Geneva’s historic blacksmith shop gets last-ditch plea for preservation
Preservationists are making a last-ditch effort to convince the Geneva City Council not to approve a petition to demolish the circa 1840s blacksmith shop at 4 E. State St.
Speaking at Monday night’s city council meeting, Alan Leahigh invited the public to see an architectural model of the Alexander Brothers’ 1845 Foundry and Blacksmith Shop, which he said will be on display from 7 to 9 p.m. Thursday at Comfort Inn & Suites hotel, 1555 E. Fabyan Parkway.
“We’re very concerned about maintaining and not demolishing the blacksmith shop,” Leahigh said. “If you imagine, for a moment, what it would be like to be back in 1845 – that’s the year we became incorporated as a city – and you walk past 4 E. State St., you would have been able to visit the Alexander Brothers’ Blacksmith Shop.”
Leahigh said he hoped what they have is the next best thing to time travel, and that is a model of what the shop looked like back then.
“There were no photographs, so you can’t prove things. But there’s a lot of research that’s been done,” Leahigh said.
A group of like-minded citizens has worked for months to create a model of what the structure might have looked like on the interior and exterior, Leahigh said.
The impetus is that the city council will consider a demolition permit for the blacksmith shop at a special meeting at 7 p.m. Monday, Jan. 12.
The Historic Preservation Commission voted in December to deny the demolition permit request. Developer Shodeen is appealing that decision to the council.
Leahigh credited Craig Elliott for building an architectural model of the blacksmith shop, which was once part of the iconic Mill Race Inn restaurant.

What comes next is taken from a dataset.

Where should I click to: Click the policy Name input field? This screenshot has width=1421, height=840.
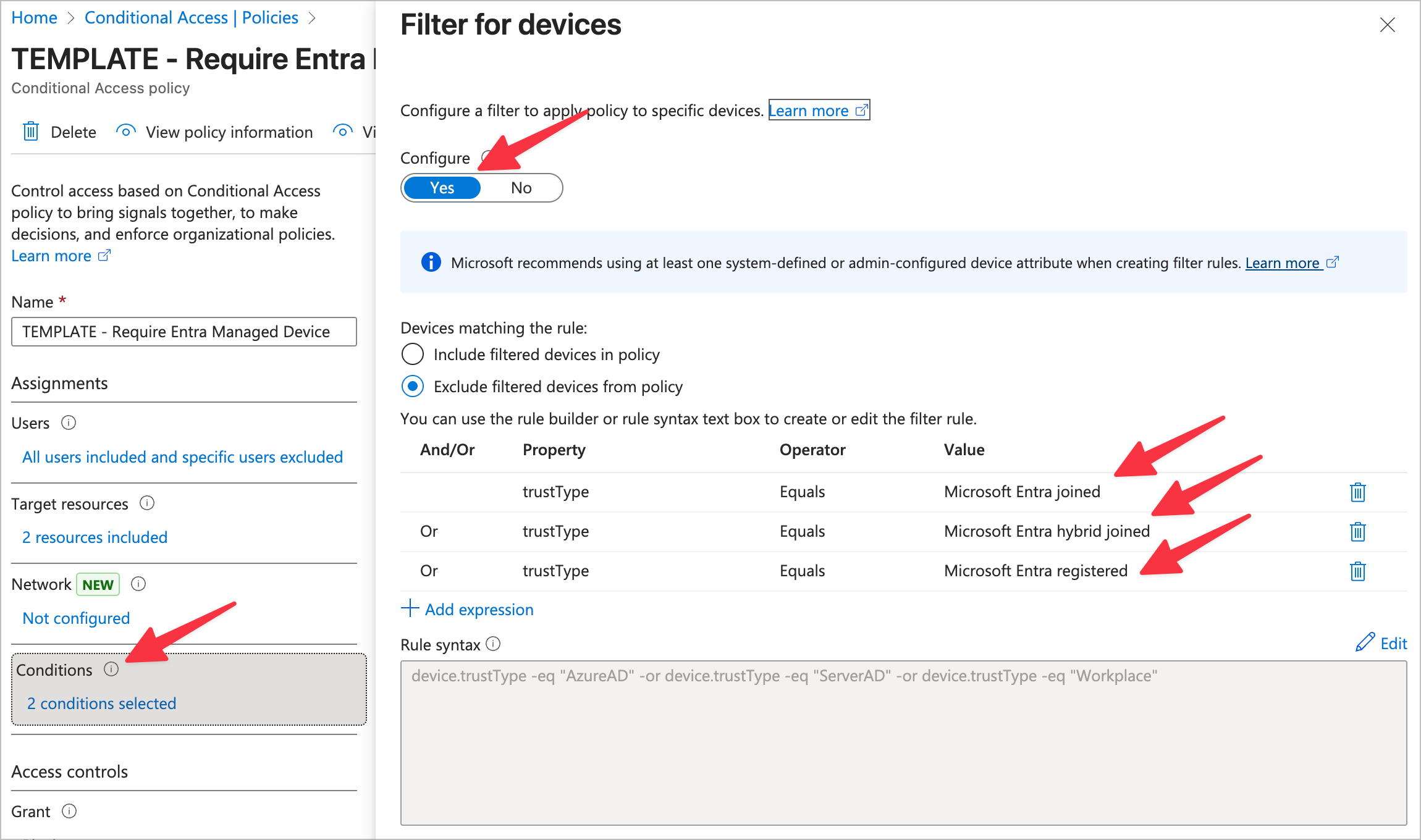183,332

In the course of creating the model, preservations also developed concepts for its adaptive reuse, which they will present Thursday.

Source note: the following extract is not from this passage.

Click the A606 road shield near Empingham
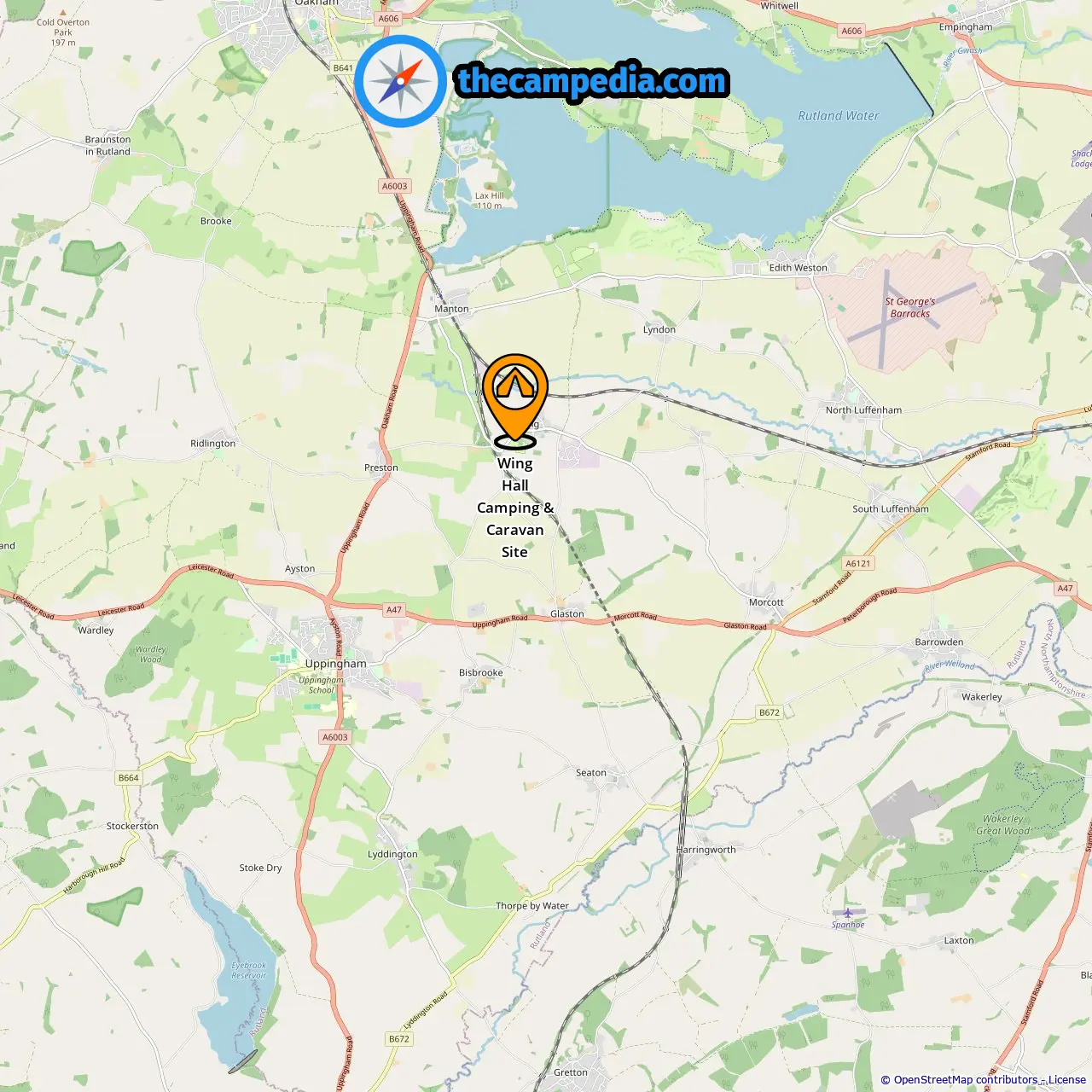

The Mill Race Inn restaurant closed in 2011. The developer bought the property in 2014.
Shodeen would like to demolish the remnant limestone blacksmith shop so the site can be developed without it.
The developer has public support for demolition, according to testimony at the Historic Preservation Commission hearing.
In past comments, David Patzelt, president of the Shodeen Group, said there is nothing the developer can do with the structure, as it is too expensive to repurpose, and there’s nowhere to move it and no buyers for it.
Patzelt said late Monday that he would not attend the preservationists’ event.
“I know nothing about it, nor am I interested in it,” Patzelt said.
In addition to the diorama, retired architect Chuck Cassell painted a watercolor of it.
“I support what they’re trying to do,” Cassell said. “I don’t see the blacksmith shop as an architectural edifice of some kind. Its importance is in its function.”
The blacksmith shop in the 1830s and 1840s was a major industry that supported farmers and anyone else who was trying to make a living off the land, Cassell said.
“The community could not have existed without the blacksmith shop,” he said. “Saving it is important.”